___ Material supplied

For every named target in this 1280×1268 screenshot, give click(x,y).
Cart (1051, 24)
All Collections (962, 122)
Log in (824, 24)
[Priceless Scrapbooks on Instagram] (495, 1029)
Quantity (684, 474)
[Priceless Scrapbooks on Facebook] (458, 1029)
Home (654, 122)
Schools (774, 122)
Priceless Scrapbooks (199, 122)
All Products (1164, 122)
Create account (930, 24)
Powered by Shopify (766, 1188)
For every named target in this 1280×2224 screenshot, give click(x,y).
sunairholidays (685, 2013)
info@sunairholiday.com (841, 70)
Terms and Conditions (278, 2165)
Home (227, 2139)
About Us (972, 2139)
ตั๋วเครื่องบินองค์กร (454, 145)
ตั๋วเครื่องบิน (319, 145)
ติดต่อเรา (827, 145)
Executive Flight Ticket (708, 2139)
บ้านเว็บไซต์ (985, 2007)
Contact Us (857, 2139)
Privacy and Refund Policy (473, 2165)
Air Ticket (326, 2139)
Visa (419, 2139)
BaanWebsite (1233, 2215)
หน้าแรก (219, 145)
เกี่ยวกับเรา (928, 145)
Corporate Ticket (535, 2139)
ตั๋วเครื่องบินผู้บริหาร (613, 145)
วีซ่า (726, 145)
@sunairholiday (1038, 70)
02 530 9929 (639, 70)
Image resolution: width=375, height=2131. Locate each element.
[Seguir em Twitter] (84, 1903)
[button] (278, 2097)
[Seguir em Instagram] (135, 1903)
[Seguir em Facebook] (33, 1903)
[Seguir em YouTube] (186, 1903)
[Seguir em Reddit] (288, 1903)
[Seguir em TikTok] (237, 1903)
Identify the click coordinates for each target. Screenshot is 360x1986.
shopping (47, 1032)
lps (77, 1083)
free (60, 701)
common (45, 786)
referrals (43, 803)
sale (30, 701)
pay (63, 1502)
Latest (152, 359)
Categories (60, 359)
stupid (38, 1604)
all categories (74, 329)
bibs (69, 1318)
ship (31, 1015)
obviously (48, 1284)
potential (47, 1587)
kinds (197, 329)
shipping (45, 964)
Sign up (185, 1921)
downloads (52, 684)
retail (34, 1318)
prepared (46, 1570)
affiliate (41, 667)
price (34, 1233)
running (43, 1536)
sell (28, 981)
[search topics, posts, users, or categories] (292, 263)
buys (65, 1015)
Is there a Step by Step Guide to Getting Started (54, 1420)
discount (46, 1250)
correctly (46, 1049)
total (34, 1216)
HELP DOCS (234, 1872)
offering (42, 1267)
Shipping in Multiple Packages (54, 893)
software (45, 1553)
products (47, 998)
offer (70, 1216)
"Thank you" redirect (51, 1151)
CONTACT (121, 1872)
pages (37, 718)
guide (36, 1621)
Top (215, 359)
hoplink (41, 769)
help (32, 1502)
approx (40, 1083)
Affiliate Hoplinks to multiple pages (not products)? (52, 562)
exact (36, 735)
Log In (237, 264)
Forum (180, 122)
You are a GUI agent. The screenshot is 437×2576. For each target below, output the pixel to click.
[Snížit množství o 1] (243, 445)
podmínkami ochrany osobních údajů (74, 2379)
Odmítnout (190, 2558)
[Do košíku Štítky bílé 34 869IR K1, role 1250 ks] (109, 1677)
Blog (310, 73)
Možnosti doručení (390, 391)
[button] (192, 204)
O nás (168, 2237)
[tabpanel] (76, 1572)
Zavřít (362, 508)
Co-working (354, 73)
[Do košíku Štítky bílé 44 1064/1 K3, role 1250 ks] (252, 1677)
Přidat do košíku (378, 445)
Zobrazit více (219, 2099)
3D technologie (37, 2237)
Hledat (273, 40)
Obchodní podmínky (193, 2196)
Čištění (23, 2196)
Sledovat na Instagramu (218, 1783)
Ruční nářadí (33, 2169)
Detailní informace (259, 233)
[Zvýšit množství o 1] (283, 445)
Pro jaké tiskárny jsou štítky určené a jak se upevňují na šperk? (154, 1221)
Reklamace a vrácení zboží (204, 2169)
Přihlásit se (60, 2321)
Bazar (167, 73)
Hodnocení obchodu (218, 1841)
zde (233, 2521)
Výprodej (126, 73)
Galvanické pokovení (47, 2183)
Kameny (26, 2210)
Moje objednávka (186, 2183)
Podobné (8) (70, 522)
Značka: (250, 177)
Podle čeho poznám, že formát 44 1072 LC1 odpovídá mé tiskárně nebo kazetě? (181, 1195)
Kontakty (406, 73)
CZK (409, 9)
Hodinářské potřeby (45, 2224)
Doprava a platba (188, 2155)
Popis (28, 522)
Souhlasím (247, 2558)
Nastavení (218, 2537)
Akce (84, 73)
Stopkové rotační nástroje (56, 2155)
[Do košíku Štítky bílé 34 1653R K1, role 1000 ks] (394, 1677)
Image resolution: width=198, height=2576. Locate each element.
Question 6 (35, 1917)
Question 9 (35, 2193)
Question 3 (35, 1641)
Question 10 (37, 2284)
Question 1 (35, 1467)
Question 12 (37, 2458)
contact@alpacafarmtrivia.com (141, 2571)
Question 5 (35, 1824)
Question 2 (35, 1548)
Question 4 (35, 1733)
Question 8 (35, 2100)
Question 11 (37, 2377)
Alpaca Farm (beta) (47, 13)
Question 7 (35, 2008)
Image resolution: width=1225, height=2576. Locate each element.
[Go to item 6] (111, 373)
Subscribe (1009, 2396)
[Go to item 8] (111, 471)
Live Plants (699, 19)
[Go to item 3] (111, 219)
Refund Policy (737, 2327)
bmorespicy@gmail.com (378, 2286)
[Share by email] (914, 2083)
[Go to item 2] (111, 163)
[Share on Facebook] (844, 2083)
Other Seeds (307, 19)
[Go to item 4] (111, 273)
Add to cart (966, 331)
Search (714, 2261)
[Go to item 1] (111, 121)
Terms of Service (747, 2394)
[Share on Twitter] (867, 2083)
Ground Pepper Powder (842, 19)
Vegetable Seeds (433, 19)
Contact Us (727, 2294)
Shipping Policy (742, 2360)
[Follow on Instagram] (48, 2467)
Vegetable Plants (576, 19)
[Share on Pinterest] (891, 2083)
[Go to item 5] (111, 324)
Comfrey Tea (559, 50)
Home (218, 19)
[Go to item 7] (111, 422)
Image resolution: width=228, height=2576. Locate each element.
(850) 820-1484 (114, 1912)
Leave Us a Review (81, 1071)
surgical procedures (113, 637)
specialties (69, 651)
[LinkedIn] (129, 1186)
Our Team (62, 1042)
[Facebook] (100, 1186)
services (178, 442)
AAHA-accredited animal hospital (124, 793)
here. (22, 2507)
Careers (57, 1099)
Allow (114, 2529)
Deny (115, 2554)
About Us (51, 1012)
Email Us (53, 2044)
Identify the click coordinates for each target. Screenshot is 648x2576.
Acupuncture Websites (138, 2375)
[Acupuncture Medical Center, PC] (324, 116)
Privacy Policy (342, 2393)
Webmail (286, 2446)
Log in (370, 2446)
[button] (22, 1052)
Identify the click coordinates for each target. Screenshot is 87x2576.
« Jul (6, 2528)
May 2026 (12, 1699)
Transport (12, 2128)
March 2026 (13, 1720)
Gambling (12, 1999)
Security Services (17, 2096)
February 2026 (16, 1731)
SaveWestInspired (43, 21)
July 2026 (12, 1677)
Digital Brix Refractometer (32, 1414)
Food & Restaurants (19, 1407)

______

• Exercise objective:
The records above are to be transcribed exactly, with nothing left out.

• Solution for this task:
For every named target in this 1280×1268 screenshot, give click(x,y).
Cart (1051, 24)
All Collections (962, 122)
Log in (824, 24)
[Priceless Scrapbooks on Instagram] (495, 1029)
Quantity (684, 474)
[Priceless Scrapbooks on Facebook] (458, 1029)
Home (654, 122)
Schools (774, 122)
Priceless Scrapbooks (199, 122)
All Products (1164, 122)
Create account (930, 24)
Powered by Shopify (766, 1188)
For every named target in this 1280×2224 screenshot, give click(x,y).
sunairholidays (685, 2013)
info@sunairholiday.com (841, 70)
Terms and Conditions (278, 2165)
Home (227, 2139)
About Us (972, 2139)
ตั๋วเครื่องบินองค์กร (454, 145)
ตั๋วเครื่องบิน (319, 145)
ติดต่อเรา (827, 145)
Executive Flight Ticket (708, 2139)
บ้านเว็บไซต์ (985, 2007)
Contact Us (857, 2139)
Privacy and Refund Policy (473, 2165)
Air Ticket (326, 2139)
Visa (419, 2139)
BaanWebsite (1233, 2215)
หน้าแรก (219, 145)
เกี่ยวกับเรา (928, 145)
Corporate Ticket (535, 2139)
ตั๋วเครื่องบินผู้บริหาร (613, 145)
วีซ่า (726, 145)
@sunairholiday (1038, 70)
02 530 9929 (639, 70)
Image resolution: width=375, height=2131. Locate each element.
[Seguir em Twitter] (84, 1903)
[button] (278, 2097)
[Seguir em Instagram] (135, 1903)
[Seguir em Facebook] (33, 1903)
[Seguir em YouTube] (186, 1903)
[Seguir em Reddit] (288, 1903)
[Seguir em TikTok] (237, 1903)
Identify the click coordinates for each target. Screenshot is 360x1986.
shopping (47, 1032)
lps (77, 1083)
free (60, 701)
common (45, 786)
referrals (43, 803)
sale (30, 701)
pay (63, 1502)
Latest (152, 359)
Categories (60, 359)
stupid (38, 1604)
all categories (74, 329)
bibs (69, 1318)
ship (31, 1015)
obviously (48, 1284)
potential (47, 1587)
kinds (197, 329)
shipping (45, 964)
Sign up (185, 1921)
downloads (52, 684)
retail (34, 1318)
prepared (46, 1570)
affiliate (41, 667)
price (34, 1233)
running (43, 1536)
sell (28, 981)
[search topics, posts, users, or categories] (292, 263)
buys (65, 1015)
Is there a Step by Step Guide to Getting Started (54, 1420)
discount (46, 1250)
correctly (46, 1049)
total (34, 1216)
HELP DOCS (234, 1872)
offering (42, 1267)
Shipping in Multiple Packages (54, 893)
software (45, 1553)
products (47, 998)
offer (70, 1216)
"Thank you" redirect (51, 1151)
CONTACT (121, 1872)
pages (37, 718)
guide (36, 1621)
Top (215, 359)
hoplink (41, 769)
help (32, 1502)
approx (40, 1083)
Affiliate Hoplinks to multiple pages (not products)? (52, 562)
exact (36, 735)
Log In (237, 264)
Forum (180, 122)
You are a GUI agent. The screenshot is 437×2576. For each target below, output the pixel to click.
[Snížit množství o 1] (243, 445)
podmínkami ochrany osobních údajů (74, 2379)
Odmítnout (190, 2558)
[Do košíku Štítky bílé 34 869IR K1, role 1250 ks] (109, 1677)
Blog (310, 73)
Možnosti doručení (390, 391)
[button] (192, 204)
O nás (168, 2237)
[tabpanel] (76, 1572)
Zavřít (362, 508)
Co-working (354, 73)
[Do košíku Štítky bílé 44 1064/1 K3, role 1250 ks] (252, 1677)
Přidat do košíku (378, 445)
Zobrazit více (219, 2099)
3D technologie (37, 2237)
Hledat (273, 40)
Obchodní podmínky (193, 2196)
Čištění (23, 2196)
Sledovat na Instagramu (218, 1783)
Ruční nářadí (33, 2169)
Detailní informace (259, 233)
[Zvýšit množství o 1] (283, 445)
Pro jaké tiskárny jsou štítky určené a jak se upevňují na šperk? (154, 1221)
Reklamace a vrácení zboží (204, 2169)
Přihlásit se (60, 2321)
Bazar (167, 73)
Hodnocení obchodu (218, 1841)
zde (233, 2521)
Výprodej (126, 73)
Galvanické pokovení (47, 2183)
Kameny (26, 2210)
Moje objednávka (186, 2183)
Podobné (8) (70, 522)
Značka: (250, 177)
Podle čeho poznám, že formát 44 1072 LC1 odpovídá mé tiskárně nebo kazetě? (181, 1195)
Kontakty (406, 73)
CZK (409, 9)
Hodinářské potřeby (45, 2224)
Doprava a platba (188, 2155)
Popis (28, 522)
Souhlasím (247, 2558)
Nastavení (218, 2537)
Akce (84, 73)
Stopkové rotační nástroje (56, 2155)
[Do košíku Štítky bílé 34 1653R K1, role 1000 ks] (394, 1677)
Image resolution: width=198, height=2576. Locate each element.
Question 6 (35, 1917)
Question 9 (35, 2193)
Question 3 (35, 1641)
Question 10 (37, 2284)
Question 1 (35, 1467)
Question 12 (37, 2458)
contact@alpacafarmtrivia.com (141, 2571)
Question 5 (35, 1824)
Question 2 (35, 1548)
Question 4 (35, 1733)
Question 8 (35, 2100)
Question 11 (37, 2377)
Alpaca Farm (beta) (47, 13)
Question 7 (35, 2008)
Image resolution: width=1225, height=2576. Locate each element.
[Go to item 6] (111, 373)
Subscribe (1009, 2396)
[Go to item 8] (111, 471)
Live Plants (699, 19)
[Go to item 3] (111, 219)
Refund Policy (737, 2327)
bmorespicy@gmail.com (378, 2286)
[Share by email] (914, 2083)
[Go to item 2] (111, 163)
[Share on Facebook] (844, 2083)
Other Seeds (307, 19)
[Go to item 4] (111, 273)
Add to cart (966, 331)
Search (714, 2261)
[Go to item 1] (111, 121)
Terms of Service (747, 2394)
[Share on Twitter] (867, 2083)
Ground Pepper Powder (842, 19)
Vegetable Seeds (433, 19)
Contact Us (727, 2294)
Shipping Policy (742, 2360)
[Follow on Instagram] (48, 2467)
Vegetable Plants (576, 19)
[Share on Pinterest] (891, 2083)
[Go to item 5] (111, 324)
Comfrey Tea (559, 50)
Home (218, 19)
[Go to item 7] (111, 422)
Image resolution: width=228, height=2576. Locate each element.
(850) 820-1484 (114, 1912)
Leave Us a Review (81, 1071)
surgical procedures (113, 637)
specialties (69, 651)
[LinkedIn] (129, 1186)
Our Team (62, 1042)
[Facebook] (100, 1186)
services (178, 442)
AAHA-accredited animal hospital (124, 793)
here. (22, 2507)
Careers (57, 1099)
Allow (114, 2529)
Deny (115, 2554)
About Us (51, 1012)
Email Us (53, 2044)
Identify the click coordinates for each target. Screenshot is 648x2576.
Acupuncture Websites (138, 2375)
[Acupuncture Medical Center, PC] (324, 116)
Privacy Policy (342, 2393)
Webmail (286, 2446)
Log in (370, 2446)
[button] (22, 1052)
Identify the click coordinates for each target. Screenshot is 87x2576.
« Jul (6, 2528)
May 2026 (12, 1699)
Transport (12, 2128)
March 2026 (13, 1720)
Gambling (12, 1999)
Security Services (17, 2096)
February 2026 (16, 1731)
SaveWestInspired (43, 21)
July 2026 (12, 1677)
Digital Brix Refractometer (32, 1414)
Food & Restaurants (19, 1407)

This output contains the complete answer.